Der zweite Platz ging an Julia Klüpfel, verliehen von Tobias Schorr, Redaktionsleiter der Unternehmeredition. Julia verbrachte ihren Tag im Chefsessel bei der Firma Bauer Elektrounternehmen, die u.a. die Elektroinstallation des Münchner Flughafens und – ganz aktuell – von Geschäften der Münchner Innenstadt, etwa Abercrombie & Fitch, durchführte. Um bis zu 38,5 Mio. EUR ging es bei diesen Aufträgen – Summen, die sich Julia fast nicht vorstellen konnte, die für einen Unternehmenslenker aber alltäglich sind. Ein Unternehmer hat deshalb viel Macht, aber auch viel Verantwortung, schließt Julia in ihrem Aufsatz: Für die Mitarbeiter und für die Kunden, für sich selbst und für die Familie. Denn die darf bei all dem Arbeiten auch nicht aus den Augen verloren werden.

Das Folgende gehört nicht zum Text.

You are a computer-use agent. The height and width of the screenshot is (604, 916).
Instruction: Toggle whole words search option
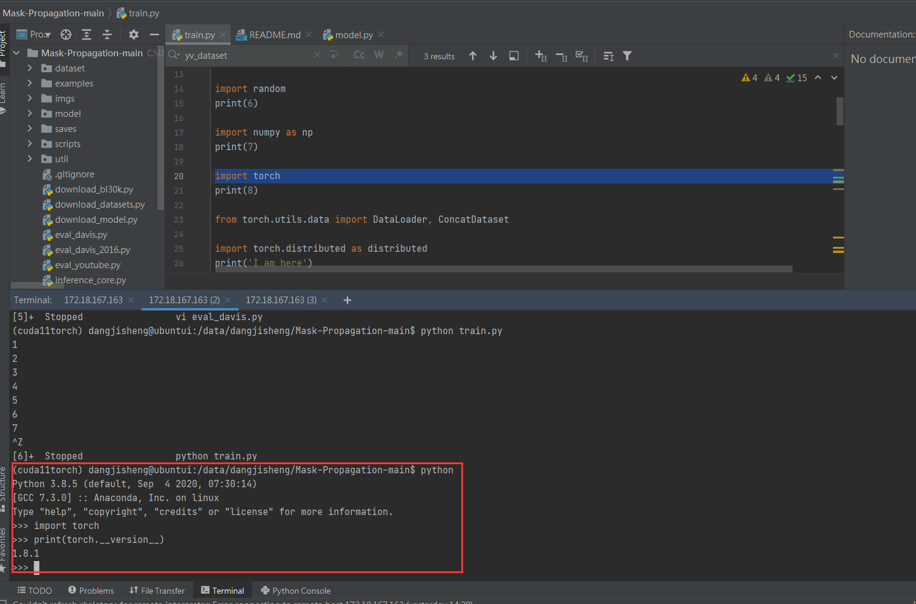pyautogui.click(x=378, y=54)

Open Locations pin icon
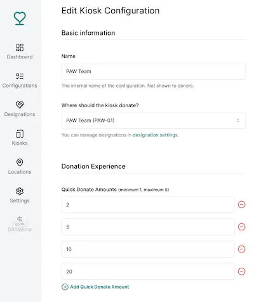20,162
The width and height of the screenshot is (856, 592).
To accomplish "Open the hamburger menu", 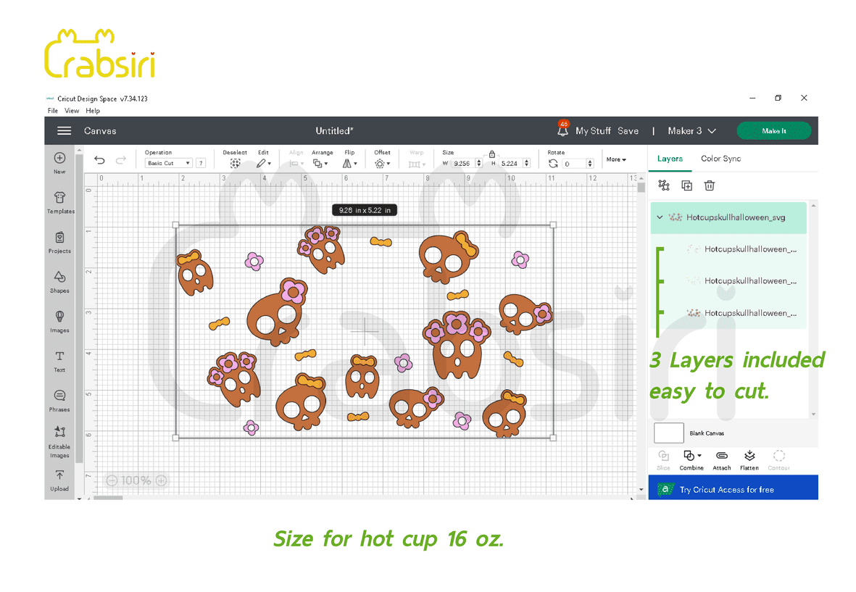I will point(65,131).
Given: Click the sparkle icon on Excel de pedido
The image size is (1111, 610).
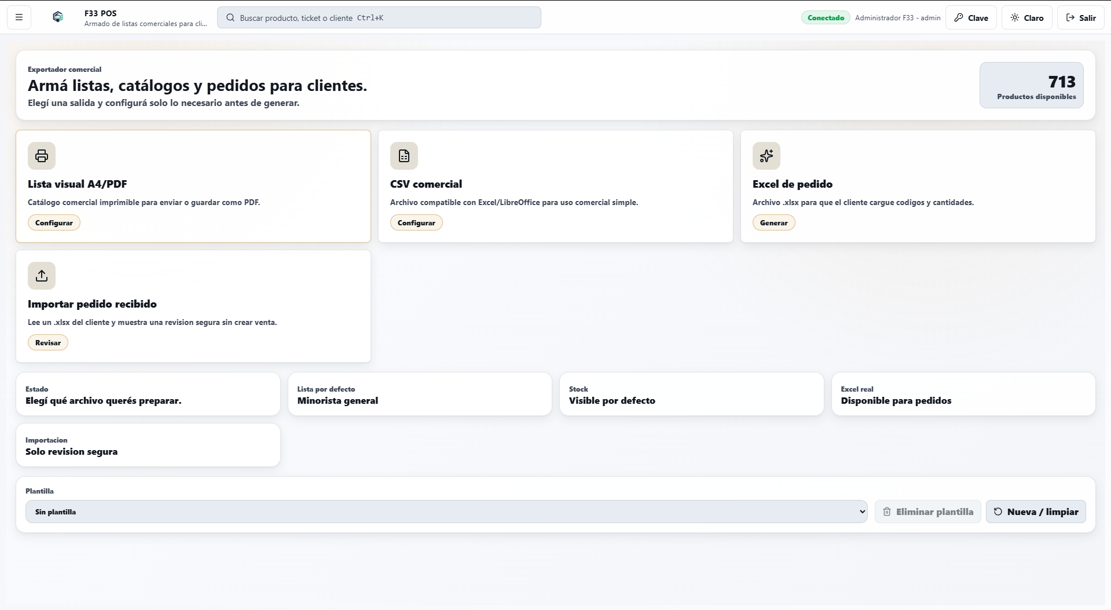Looking at the screenshot, I should [767, 156].
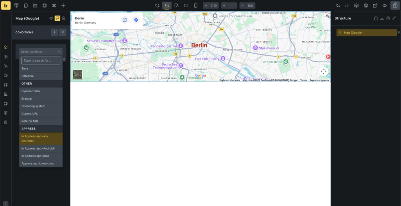401x206 pixels.
Task: Open the revisions layers icon
Action: click(x=356, y=5)
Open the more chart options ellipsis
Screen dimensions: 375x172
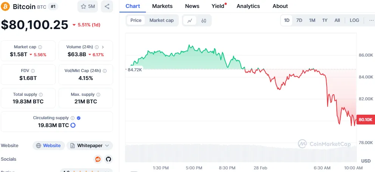coord(371,20)
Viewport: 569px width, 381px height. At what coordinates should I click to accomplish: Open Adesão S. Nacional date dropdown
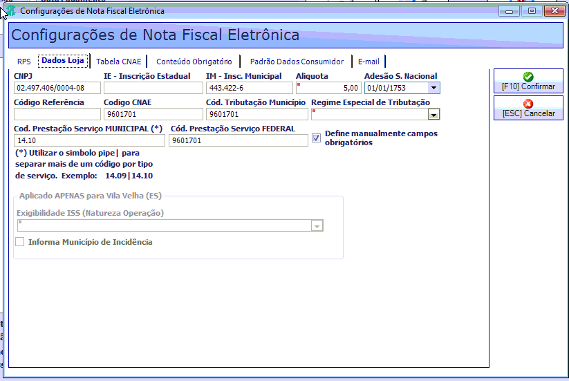433,88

Carla Wüsthof, Gesellschafterin des Familienunternehmens Teekanne und Mitglied des Regionalvorstands Südbayern beim BJU, prämierte die beiden dritten Plätze, Matthias Haag und Pauline Gutzki. „Allerlei Nützliches“ habe er von seinem Chef für einen Tag gelernt, berichtet Matthias in seinem Aufsatz, sei es für den „künftigen Chef oder für die Freundin“. Außerdem habe er einmal mehr gesehen, dass in der Wirtschaft alles ein Geben und ein Nehmen sei. Solche Beobachtungen wollten die Juroren von „Schüler im Chefsessel“ hören.

Unternehmerisch denken lernen

Für alle, deren Aufsätze nicht prämiert wurden, hatte Daniel Mannstedt den passenden Trost bereit: „Ihr seid schon allein deshalb Gewinner, weil ihr heute hergekommen seid und euch und eure Erfahrungen präsentiert“, so der Unternehmer. Und was sagen die Schüler selbst? „Es war natürlich eine sehr gute Erfahrung, aber ich denke, dass es mich mehr in die journalistische Richtung zieht“, sagt etwa Janne Mika, die ihren Tag im Chefsessel bei Sixt Autoland GmbH verbrachte. Doch auch für diese Erkenntnis ist „Schüler im Chefsessel“ gut, letztendlich geht es auch darum zu lernen, was man nicht will. Und um Engagement. Und da kann Janne auf jeden Fall mithalten. Sie hat schon mehrere Praktika absolviert, dadurch konnte sie sich u.a. die freie Mitarbeit in der Jugendredaktion ihrer Heimatzeitung sichern. Und auch unseren Redaktionsleiter Tobias Schorr quetschte sie beim Get-Together nach der Siegerehrung gehörig aus. Janne ist eben doch eine Unternehmerin, die ihr ganz eigenes Geschäftsmodell verfolgt und konsequent vermarktet: ihre Talente und sich selbst.